The number of children who are taking it upon themselves to raise money is growing. The latest heart warming story is that of 12 year old Caitlin Johnson who decided to do something for her younger sister.
With her best friend Megan Duffy, Caitlin decided to raise money for research into the debilitating autoimmune disorder alopecia areata. They started on New Year’s Day by creating colourful scarves, and have even set up their own web site for their charitable project called A Stitch of Hope, to let the world know what they are doing.
Caitlin’s sister, Ava Rose was diagnosed with alopecia areata in 2008. This causes the body to lose all its hair. In Ava Rose’s case, she has already lost the hair on her head; and is now beginning to lose her eye lashes, eyebrows and any remaining body hair.
Alopecia areata affects different people in different ways, but essentially, loss of large amounts of hair is the end result. This can range from alopecia totalis, where all hair is lost, to alopecia universalis, where hair can grow back again.

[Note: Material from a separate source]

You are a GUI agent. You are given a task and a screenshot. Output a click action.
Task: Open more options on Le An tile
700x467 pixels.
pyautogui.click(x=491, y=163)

According to the National Alopecia Areata Foundation (NAAF) in the United States, around 4.7 million people suffer from alopecia areata. What’s more, it isn’t something anyone is born with.
According to Ava Rose’s mother, Julie Johnson, she was born with “…super wavy, crazy hair.”
As the disorder is not life threatening, Ava’s parents have not been able to insure their daughter’s condition, as treatment costs are high. Julie told reporters: “It’s definitely life altering, but she’s not sick.”
However the costs of hairpieces can be prohibitively expensive – as much as $6,000. Consequently, once the diagnosis was made, Caitlin Johnson decided it was time to help her sister by raising money.
At the time of writing, Caitlin and Megan hope to have raised $100 by the end of February.